# What you will do
In the records, starting at the line that contains "Click the Initial State value open" and ending at the line that contains "Action: click(x=785, y=332)", swap "Initial State" for "Starting State" and reproduce only those lines with everything else unchanged. Leave the pictures out.

[start]

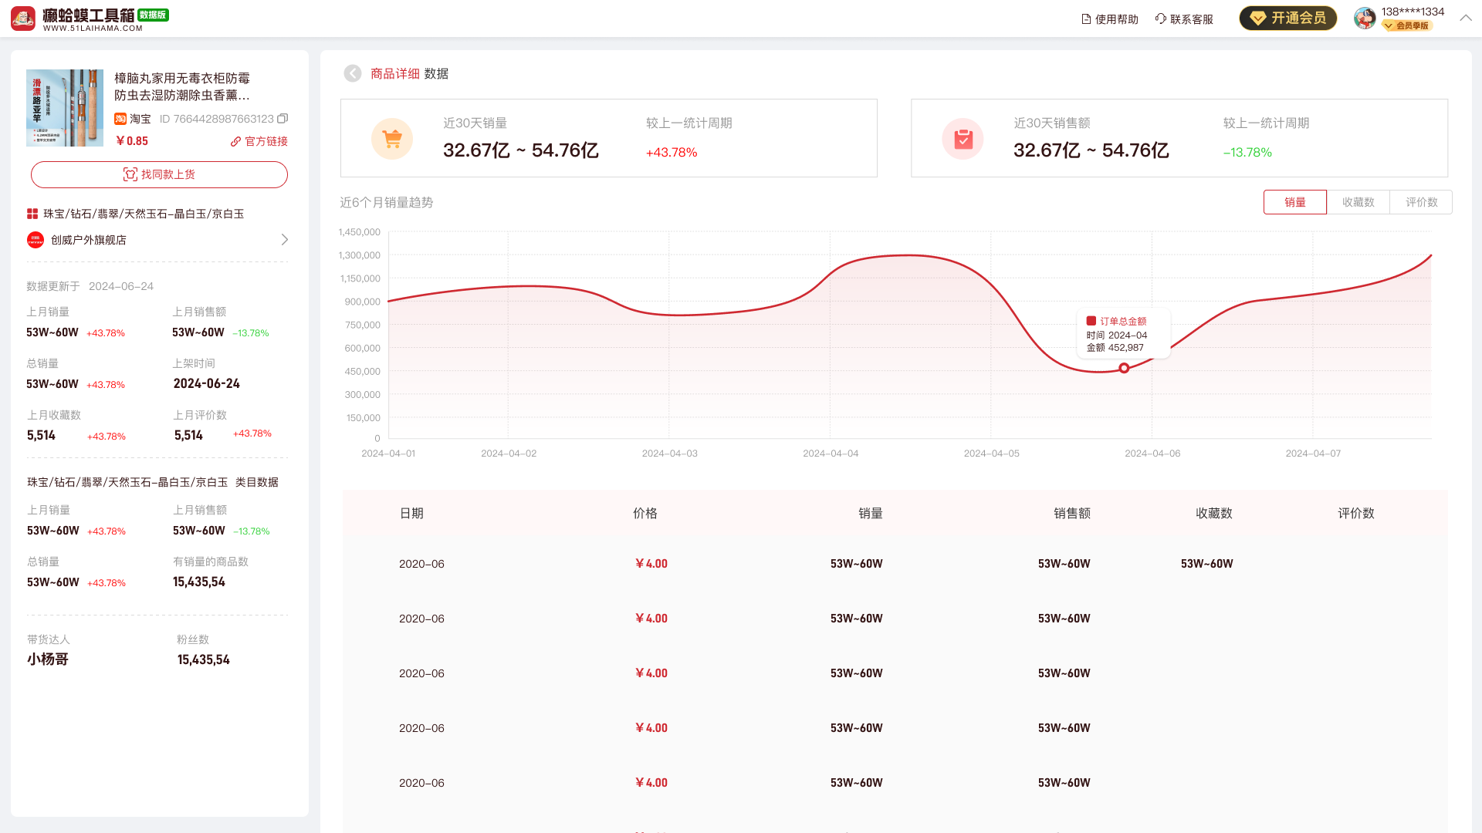The height and width of the screenshot is (833, 1482).
Task: Switch chart to 收藏数 view
Action: (x=1358, y=202)
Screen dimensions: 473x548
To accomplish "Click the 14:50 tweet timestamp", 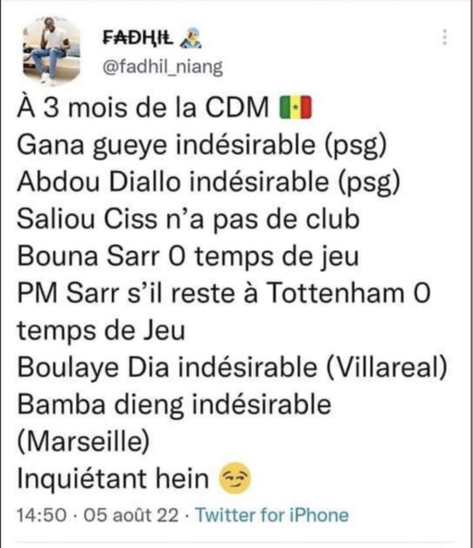I will [42, 515].
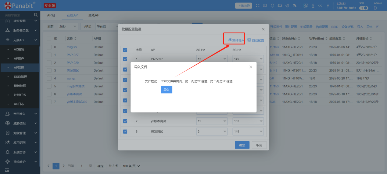Open 2G Hz dropdown for yh版本测试

pyautogui.click(x=212, y=121)
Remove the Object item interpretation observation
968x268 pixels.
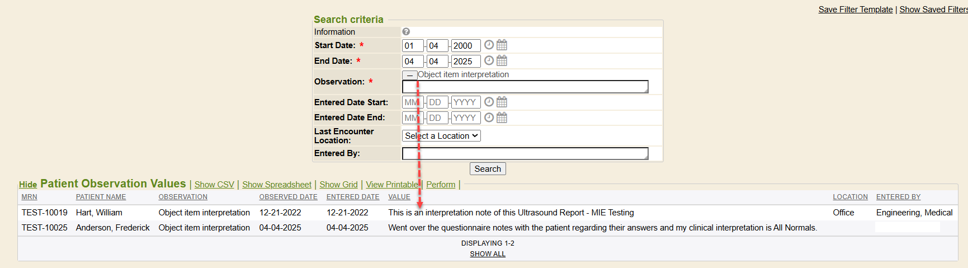tap(409, 75)
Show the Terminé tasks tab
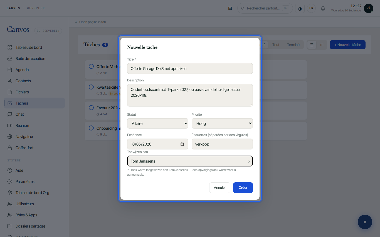 click(293, 45)

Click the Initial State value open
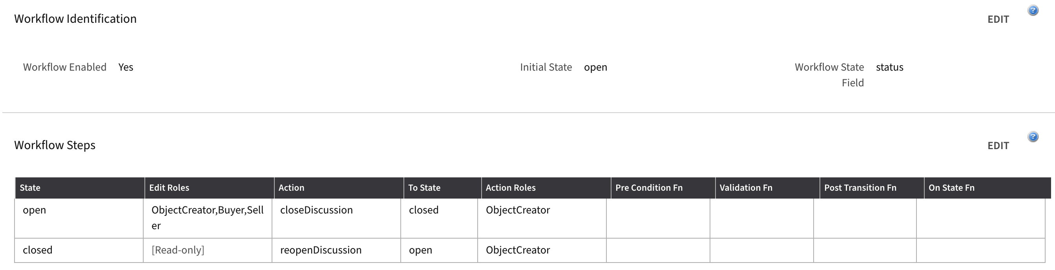pos(595,67)
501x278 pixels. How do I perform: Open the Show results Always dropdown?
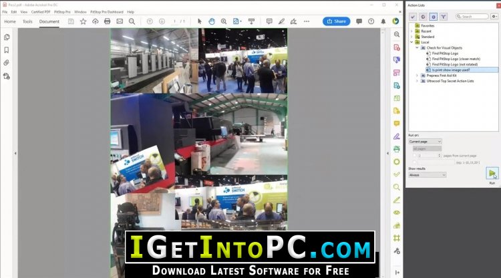click(427, 176)
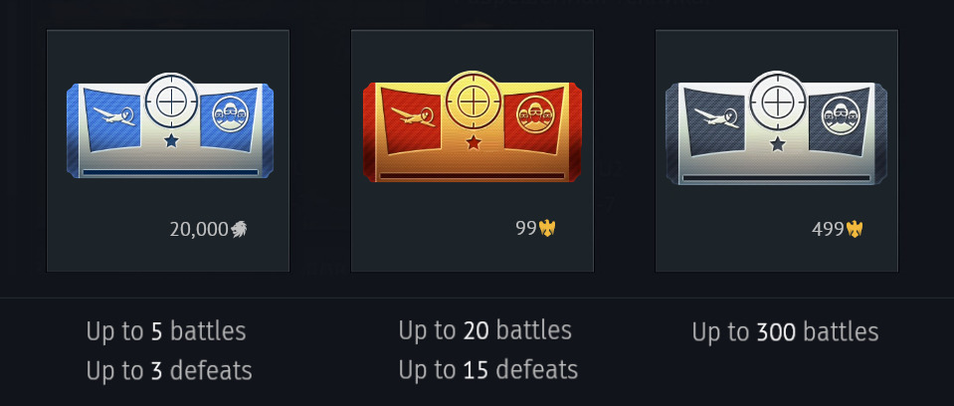This screenshot has height=406, width=954.
Task: Click the "Up to 300 battles" text
Action: click(x=785, y=332)
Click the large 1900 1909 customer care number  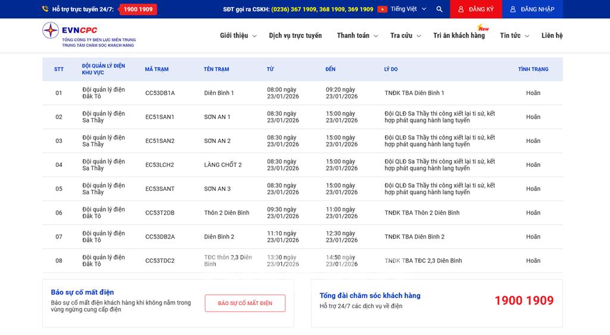(524, 300)
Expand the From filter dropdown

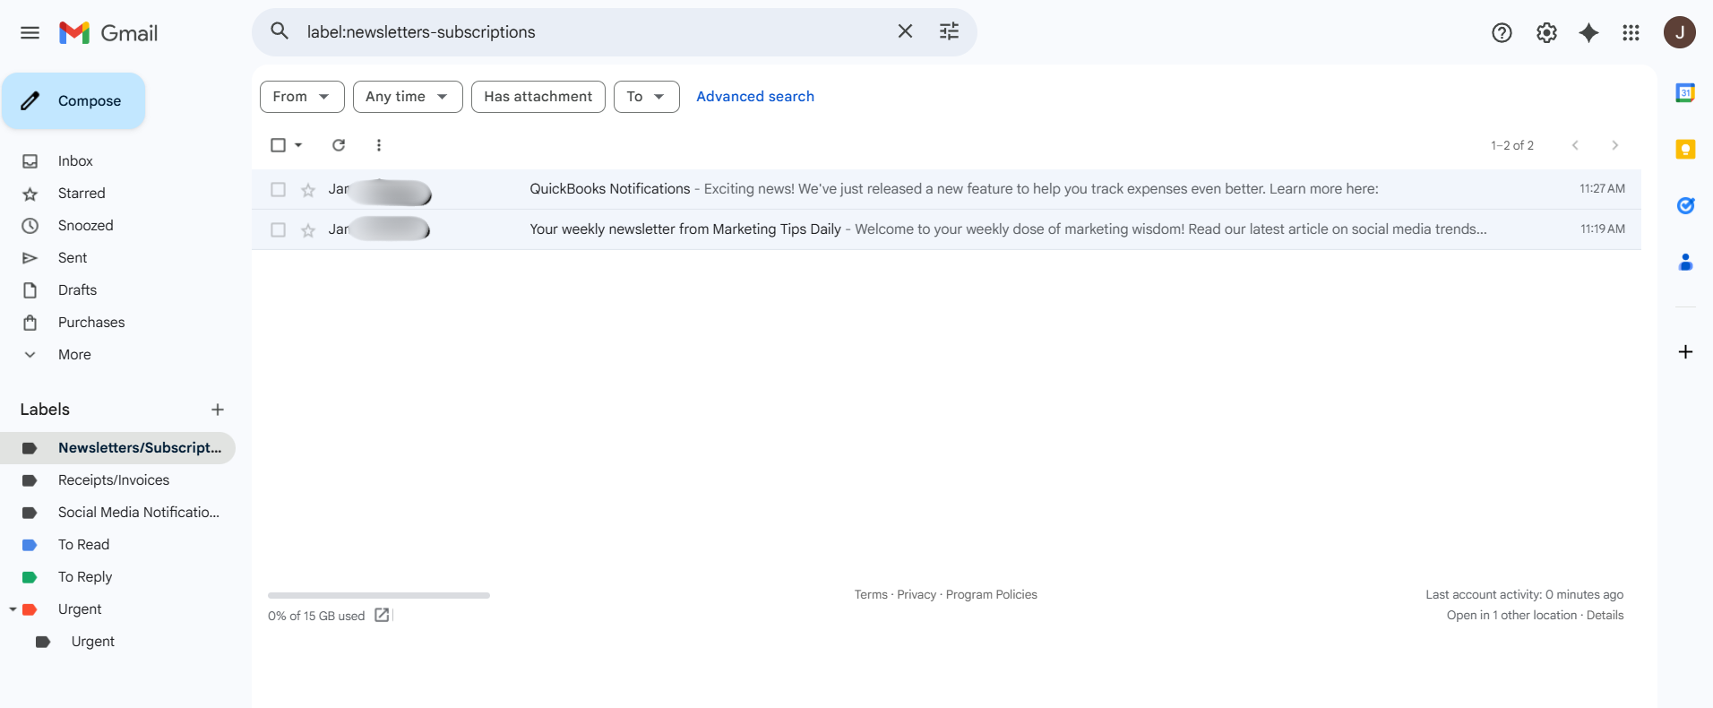tap(302, 97)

[end]

# Written response
Click the Starting State value open
pos(595,67)
501x278 pixels. How do I perform: Open the Show results Always dropdown?
click(427, 176)
This screenshot has height=406, width=954.
Task: Click the "Up to 300 battles" text
Action: click(x=785, y=332)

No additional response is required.